This study aims to develop a two-stage fluidized catalytic bed reactor system for continuous co-production of carbon nanotubes (CNTs) and hydrogen from waste plastics gasification. Ni/Al-SBA-15 and Ni–Cu/CaO–SiO2 catalysts have been synthesized and granulated for CNTs synthesis and hydrogen production in the first- and second-stage reactor, respectively. The operating parameters, including reaction temperature and equivalence ratio (ER), were investigated to confirm the feasibility for CNTs and hydrogen production of this system. The Ni/Al-SBA-15 added in the first-stage reactor enhanced the waste plastics degradation to produce CH4 and C2–C5 hydrocarbons with increasing temperature, which could be used as the source for CNTs synthesis. Lowering the ER promoted the catalytic thermal cracking and reforming of hydrocarbons that contributed to the CNTs and hydrogen production. Nevertheless, the H2 production rate showed a significant increase to 857.6 mmol/h-g catalyst with the assistance of Ni–Cu/CaO–SiO2 in the second-stage reactor. The produced smaller-molecule hydrocarbons from the second-stage reactor with higher temperatures could benefit the co-production of CNTs and hydrogen.
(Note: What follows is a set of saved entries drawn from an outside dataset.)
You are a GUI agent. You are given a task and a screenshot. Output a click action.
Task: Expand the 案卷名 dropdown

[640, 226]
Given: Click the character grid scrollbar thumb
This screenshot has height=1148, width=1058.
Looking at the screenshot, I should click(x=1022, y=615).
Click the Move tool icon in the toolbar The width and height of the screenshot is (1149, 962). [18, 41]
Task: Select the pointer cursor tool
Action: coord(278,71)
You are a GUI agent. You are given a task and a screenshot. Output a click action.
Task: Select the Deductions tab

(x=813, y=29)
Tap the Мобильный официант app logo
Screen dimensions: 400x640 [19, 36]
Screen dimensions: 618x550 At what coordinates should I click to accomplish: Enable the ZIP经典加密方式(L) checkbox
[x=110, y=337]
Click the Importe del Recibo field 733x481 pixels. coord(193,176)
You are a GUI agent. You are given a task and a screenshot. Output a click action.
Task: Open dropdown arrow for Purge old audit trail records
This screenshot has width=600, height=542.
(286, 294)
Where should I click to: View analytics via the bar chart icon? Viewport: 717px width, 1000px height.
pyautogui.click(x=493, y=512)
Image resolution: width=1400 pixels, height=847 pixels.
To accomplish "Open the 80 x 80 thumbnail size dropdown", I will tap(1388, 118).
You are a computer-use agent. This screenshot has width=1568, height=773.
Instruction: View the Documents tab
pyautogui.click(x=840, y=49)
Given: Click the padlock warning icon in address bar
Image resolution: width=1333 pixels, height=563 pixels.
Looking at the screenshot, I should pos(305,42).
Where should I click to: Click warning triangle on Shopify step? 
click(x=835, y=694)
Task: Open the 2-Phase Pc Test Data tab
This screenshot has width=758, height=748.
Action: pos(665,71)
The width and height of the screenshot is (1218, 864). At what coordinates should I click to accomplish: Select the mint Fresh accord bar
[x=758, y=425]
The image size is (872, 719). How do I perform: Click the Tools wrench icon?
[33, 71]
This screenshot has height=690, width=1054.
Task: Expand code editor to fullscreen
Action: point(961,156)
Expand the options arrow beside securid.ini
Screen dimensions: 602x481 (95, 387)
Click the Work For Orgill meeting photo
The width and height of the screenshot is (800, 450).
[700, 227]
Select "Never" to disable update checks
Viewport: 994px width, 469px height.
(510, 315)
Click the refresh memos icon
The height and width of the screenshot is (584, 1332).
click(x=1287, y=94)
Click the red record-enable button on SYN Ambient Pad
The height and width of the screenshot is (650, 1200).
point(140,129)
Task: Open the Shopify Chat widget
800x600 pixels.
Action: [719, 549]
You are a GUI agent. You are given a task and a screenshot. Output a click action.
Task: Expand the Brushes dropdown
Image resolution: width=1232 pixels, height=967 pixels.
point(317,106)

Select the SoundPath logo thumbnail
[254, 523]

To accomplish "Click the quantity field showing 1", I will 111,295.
The two-stage fluidized catalytic bed gasification system exhibited an optimal performance of high fraction CNTs and H2 when temperatures of first- and second-stage reactor were controlled at 600 and 800 °C, respectively, with 0.1 ER.

Suggested Citation

  • Yang, Ren-Xuan & Wu, Shan-Luo & Chuang, Kui-Hao & Wey, Ming-Yen, 2020. "Co-production of carbon nanotubes and hydrogen from waste plastic gasification in a two-stage fluidized catalytic bed," Renewable Energy, Elsevier, vol. 159(C), pages 10-22.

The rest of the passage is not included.